Cut-offs

» SignalP

SignalP 4.1 predicts the presence and location of signal peptide cleavage sites in amino acid sequences from different organisms: Gram-positive prokaryotes, Gram-negative prokaryotes, and eukaryotes.

This tool returns the probability of a protein of being secreted by a percentage value. The cut-off selected in the webpage makes that all the proteins with a smaller percentage of being secreted are removed from the pipeline. By default it is 80% (= 0.8)

» TargetP

TargetP 1.1 predicts the subcellular location of eukaryotic proteins. The location assignment is based on the predicted presence of any of the N-terminal presequences: chloroplast transit peptide (cTP), mitochondrial targeting peptide (mTP) or secretory pathway signal peptide (SP).
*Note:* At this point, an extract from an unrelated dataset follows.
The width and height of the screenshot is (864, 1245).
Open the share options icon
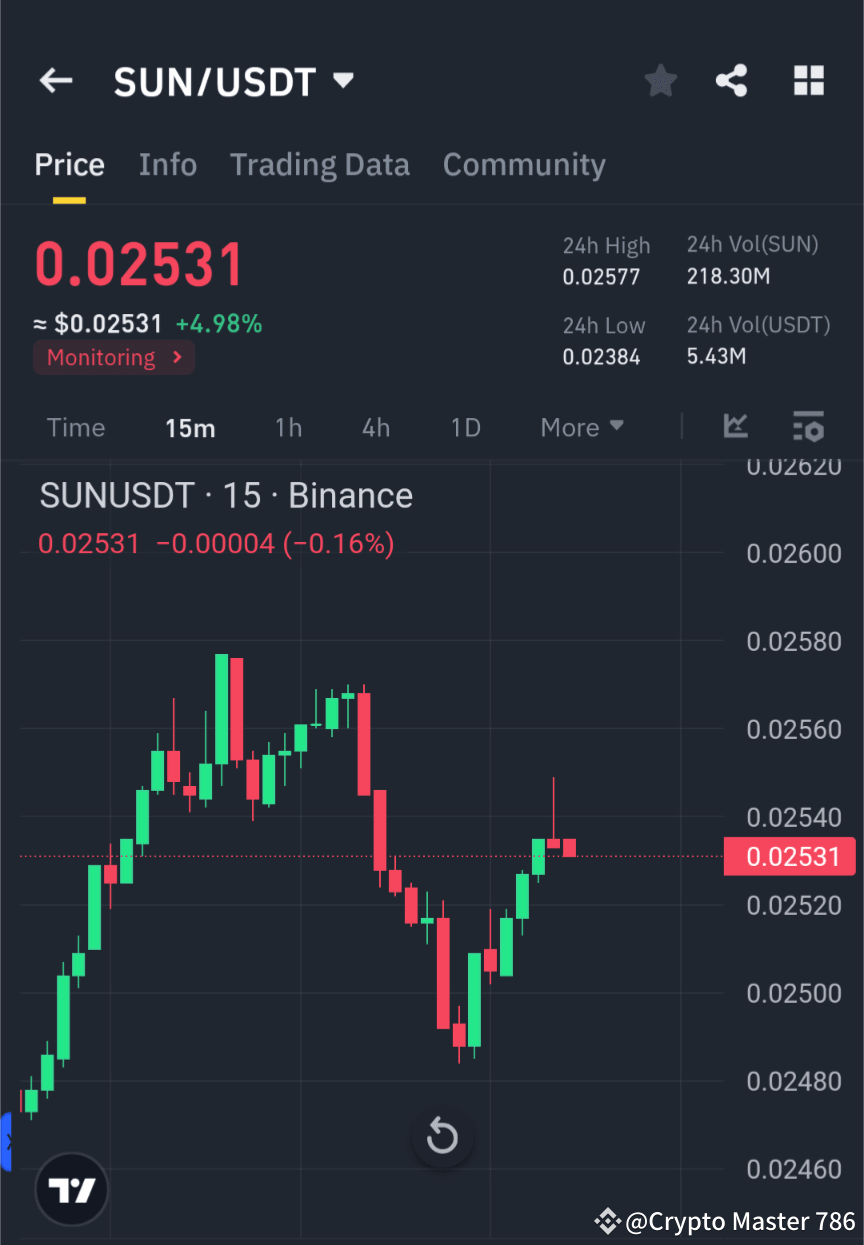coord(732,80)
As in the case of SignalP, this tool returns the probability of a protein of being secreted by a percentage value. The cut-off selected in the webpage makes that all the proteins with a smaller percentage of being secreted are removed from the pipeline. By default it is 80% (= 0.8)

» TMHMM

TMHMM is a membrane protein topology prediction method based on a hidden Markov model which predicts transmembrane helices and discriminate between soluble and membrane proteins with high degree of accuracy.

This tool returns the number of transmembrane domains of a protein. The cut-off selected in the webpage remove from the pipeline all the proteins with more domains than the defined value. By default, the maximum number of domains allowed is 1.

» PSORTb

PSORTb examines a given protein sequence for amino acid composition, similarity to proteins of known localization, presence of a signal peptide, transmembrane alpha-helices and motifs corresponding to specific localizations in order to predict bacterial protein subcellular localizations.
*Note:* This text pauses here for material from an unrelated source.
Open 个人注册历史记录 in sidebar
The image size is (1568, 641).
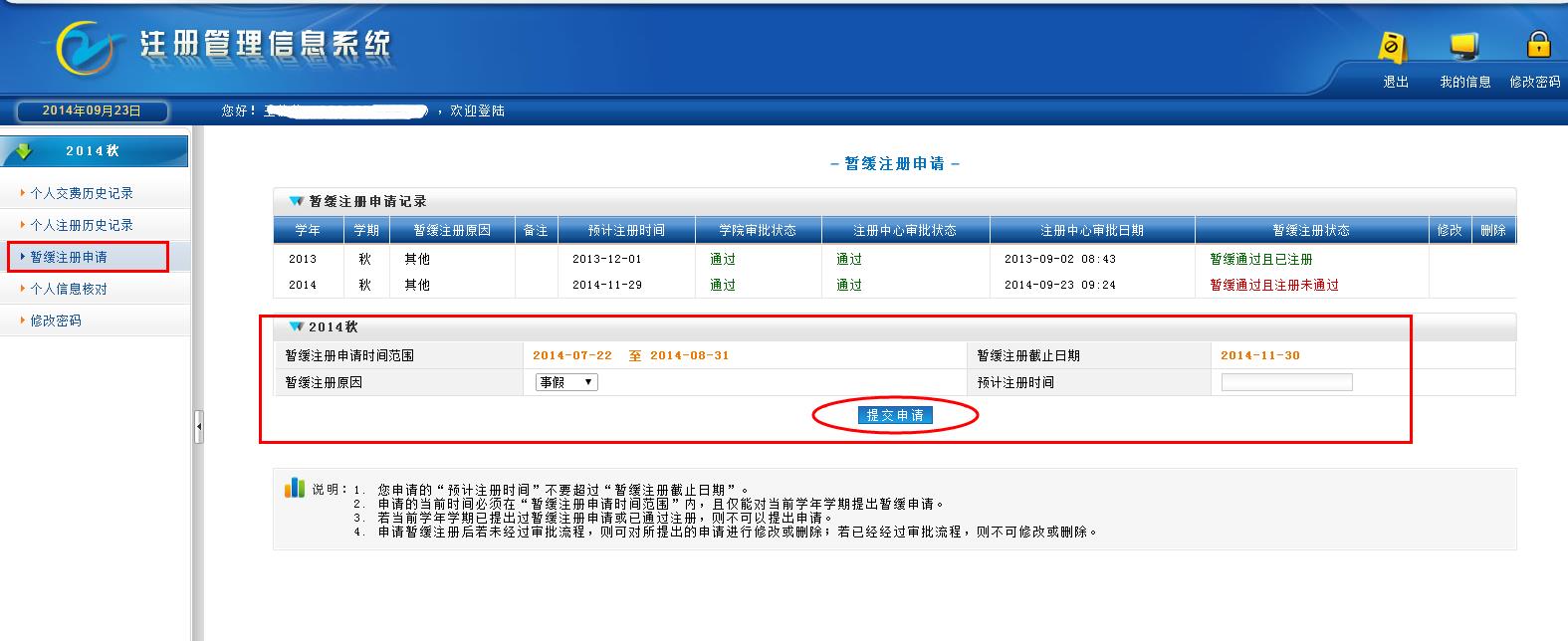(x=81, y=225)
This tool returns the subcellular location of a protein and a score that indicates the confidence values for each of the localization sites given. The cut-off selected in the webpage makes that all the proteins with a score smaller than 7.5 in the case of Extracellular location are removed from the pipeline.

» WoLF PSORT

WoLF PSORT is an extension of the PSORTb program for protein subcellular location prediction, designed to carry out this analysis into eukaryotic cells . WoLF PSORT converts protein amino acid sequences into numerical localization features; based on sorting signals, amino acid composition and functional motifs such as DNA-binding motifs.

This tool returns the subcellular location of a protein and a score that indicates the confidence values for each of the given localization sites. The cut-off selected in the webpage makes that all the proteins with a score smaller than 14 in the case of Extracellular location are removed from the pipeline.

» BLASTp

The Basic Local Alignment Search Tool (BLAST) finds regions of local similarity between sequences. The program compares nucleotide or protein sequences to sequence databases and calculates the statistical significance of matches. BLAST can be used to infer functional and evolutionary relationships between sequences as well as help identify members of gene families.
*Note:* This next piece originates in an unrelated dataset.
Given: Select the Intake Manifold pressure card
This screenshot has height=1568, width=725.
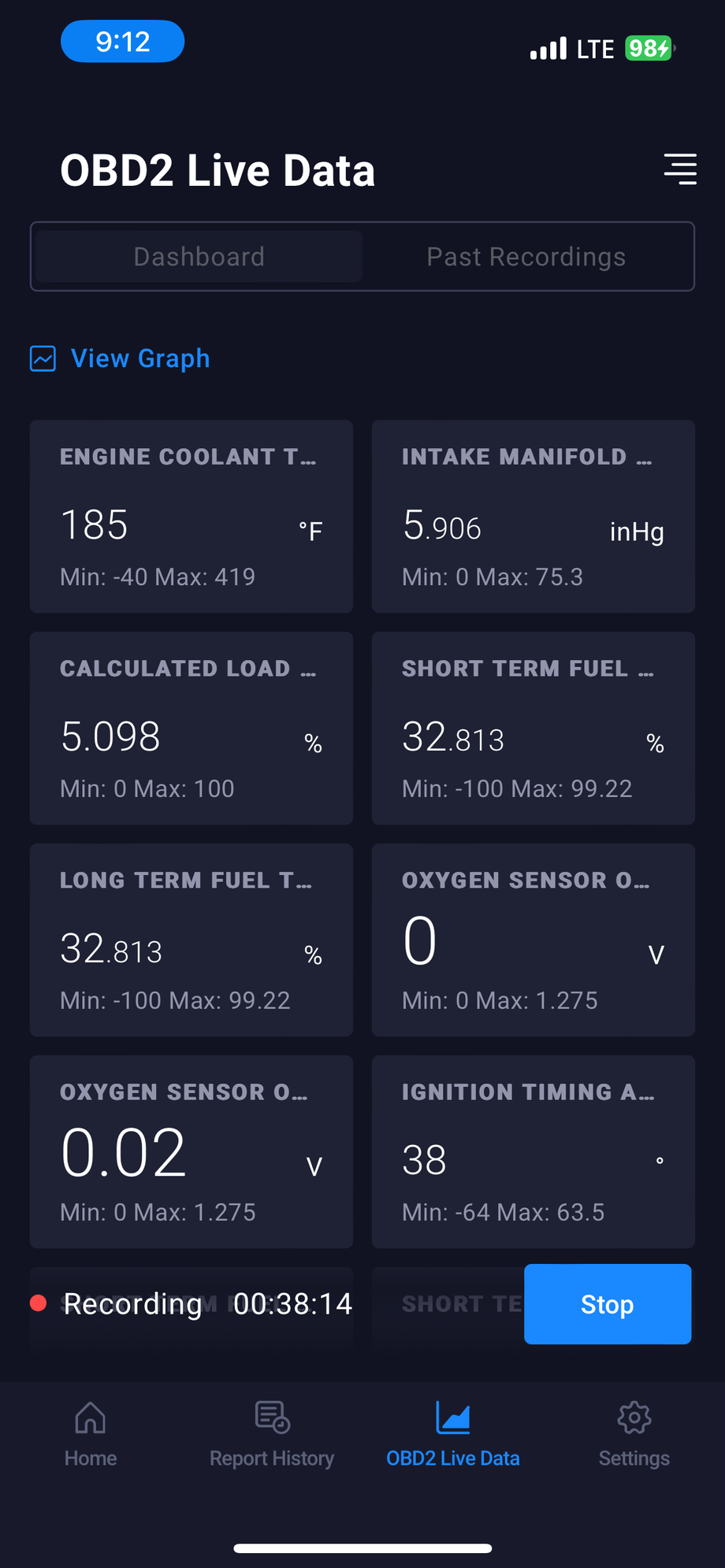Looking at the screenshot, I should click(533, 516).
This tool returns the regions of local similarity between the proteins predicted as secreted and the available databases. The cut-off selected in the webpage remove from the results all the sequences with an expectation value (e-value) smaller than the indicated (1e-05).

» HMMER

HMMER is a commonly used software package for sequence analysis. Its general usage is to identify homologous protein or nucleotide sequences. It does this by comparing a profile-HMM to either a single sequence or a database of sequences. Sequences that score significantly better to the profile-HMM compared to a null model are considered to be homologous to the sequences that were used to construct the profile-HMM.

In the case of this tool, all the results obtained from the analysis are returned to the user, so it is no necessary to establish a cut-off value.

» topGO

topGO (topology-based Gene Ontology scoring) is a software package for calculating the significance of biological terms from gene expression data. It implements various standard and advanced new algorithms for determining the relevance of Gene Ontology groups from microarrays.

To perform this analysis is necessary to determine which proteins from the predicted as secreted are enriched. To establish this is required to define a cut-off value (a score in the cases of Table of Counts and a p-value in the cases of Differential Expression tables). By default are considered as enriched the proteins with 2 or more reads or with a p-value smaller than 0.01.